Und zu der – wie die ChinesInnen spotten – «Aktienmarktrettungs-Nationalmannschaft», bestehend aus Zentralbank, Finanzministerium, nationaler Ressourcenkommission, Börsenaufsicht, Banken- und Versicherungsaufsicht, gesellte sich auch noch die Polizei. Deren Aufgabe ist es, gegen «bösartige Leerverkäufer», also Spekulation auf fallende Kurse, vorzugehen. Wobei der Begriff «bösartige Leerverkäufe» in keinem Gesetz auftaucht. Und es ist – im Gegensatz etwa zum Wort «Insiderhandel» – auch gar nicht klar, was damit eigentlich gemeint ist. Geht es da um besonders grosse Leerverkäufe? Und gibt es auch «gutartige Leerverkäufe»?
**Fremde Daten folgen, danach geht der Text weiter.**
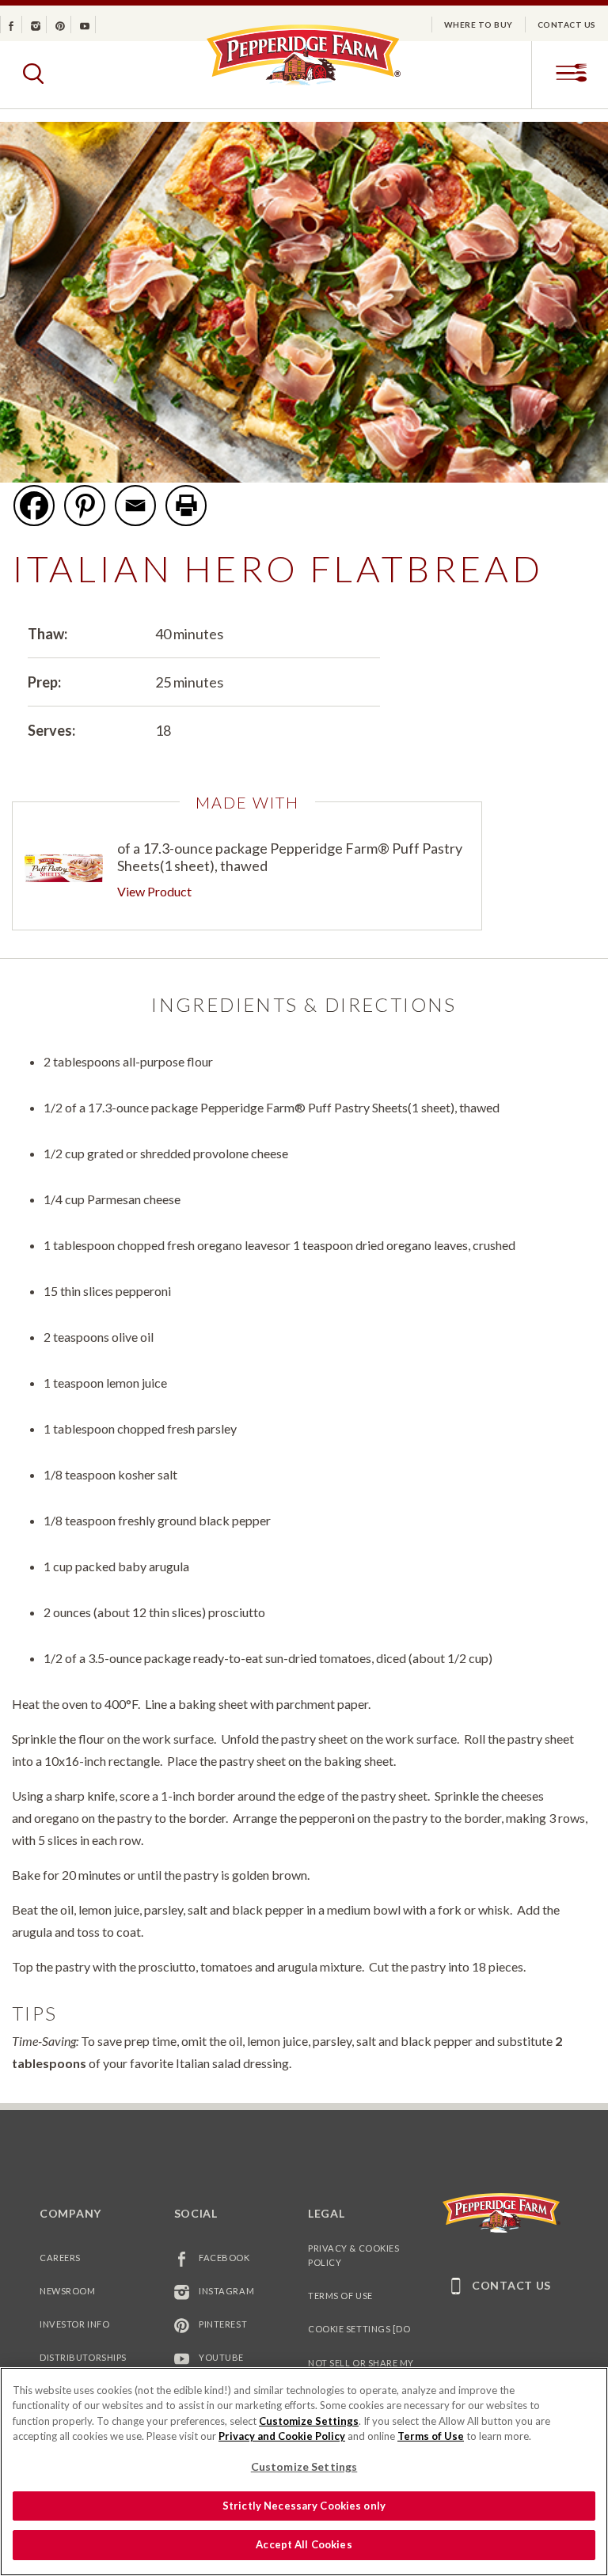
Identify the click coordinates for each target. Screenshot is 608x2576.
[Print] (186, 505)
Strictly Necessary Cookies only (304, 2505)
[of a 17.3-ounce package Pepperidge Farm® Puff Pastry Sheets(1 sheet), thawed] (64, 869)
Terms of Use (340, 2295)
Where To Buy (478, 24)
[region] (304, 2471)
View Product (154, 891)
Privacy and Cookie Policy (281, 2436)
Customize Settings (309, 2421)
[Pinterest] (84, 505)
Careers (60, 2257)
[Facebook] (34, 505)
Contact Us (567, 24)
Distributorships (83, 2357)
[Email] (135, 505)
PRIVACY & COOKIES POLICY (353, 2255)
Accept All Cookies (304, 2544)
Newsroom (67, 2291)
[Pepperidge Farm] (304, 84)
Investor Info (74, 2324)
«Wirklich zum Totlachen», findet Vivian Xu diesen Polizeieinsatz. Und dann sagt sie noch: «Leider habe ich kein Geld. Aber wenn ich welches hätte, dann würde ich gerade jetzt einsteigen …» Nr. 161 024 steigt derzeit nämlich täglich um die sechs Prozent. «Aber nicht so wie das letzte Mal», sagt Xu. «Da ging es den ganzen Tag gleichmässig bergauf.» Jetzt steigt der Preis zu Beginn des Börsentags um sechs Prozent und bleibt dann konstant. «Das ist», sagt Xu, «weil das jetzt unsere Regierung macht.»

Ein Jahrhundertcrash

Im Schatten der EU-Griechenland-Krise hat sich in China der grösste Börsenabsturz seit dem Wall-Street-Crash von 1929 ereignet. Mit rund 3,2 Billionen US-Dollar wurde innerhalb eines Monats ein Buchwert von mehr als dem Dreizehnfachen des griechischen Bruttoinlandsprodukts vernichtet.
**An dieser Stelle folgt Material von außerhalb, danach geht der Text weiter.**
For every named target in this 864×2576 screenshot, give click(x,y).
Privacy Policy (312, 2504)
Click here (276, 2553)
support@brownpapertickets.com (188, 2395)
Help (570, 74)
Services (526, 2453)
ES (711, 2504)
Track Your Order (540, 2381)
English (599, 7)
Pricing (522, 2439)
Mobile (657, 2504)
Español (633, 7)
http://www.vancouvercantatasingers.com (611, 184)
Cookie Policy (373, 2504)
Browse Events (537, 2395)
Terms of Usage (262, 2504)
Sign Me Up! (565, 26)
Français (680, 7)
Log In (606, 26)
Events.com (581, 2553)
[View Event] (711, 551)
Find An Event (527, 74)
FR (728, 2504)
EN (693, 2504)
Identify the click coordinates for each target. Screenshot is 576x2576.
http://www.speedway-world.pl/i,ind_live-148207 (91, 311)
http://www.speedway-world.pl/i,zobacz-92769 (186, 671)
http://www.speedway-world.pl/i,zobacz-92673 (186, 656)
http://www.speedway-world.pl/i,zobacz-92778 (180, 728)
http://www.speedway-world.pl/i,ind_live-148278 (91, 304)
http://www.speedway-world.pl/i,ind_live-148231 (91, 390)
Auch wenn es den chinesischen Institutionen inzwischen gelungen ist, den Absturz mit drastischen Massnahmen zumindest kurzfristig abzuwenden, bleibt die Börsenentwicklung ein Risiko insbesondere für die regierende Kommunistische Partei (KP). Laut Sandra Heep vom Mercantor Institute for China Studies in Berlin hat die KP, die die KleinanlegerInnen in ihr Börsenabenteuer drängte, so oder so einen argen Vertrauensverlust erlitten.

Neben vermehrten Protesten könnte laut Heep verminderter Konsum die Folge sein. Zudem seien nun Privatunternehmen im Technologiesektor, die von der Börsenblase besonders profitierten, wieder mit Finanzierungsschwierigkeiten konfrontiert. Dadurch dürfte sich das Wachstum, auf dem ein grosser Teil der Legitimität der KP beruht, noch mehr abschwächen.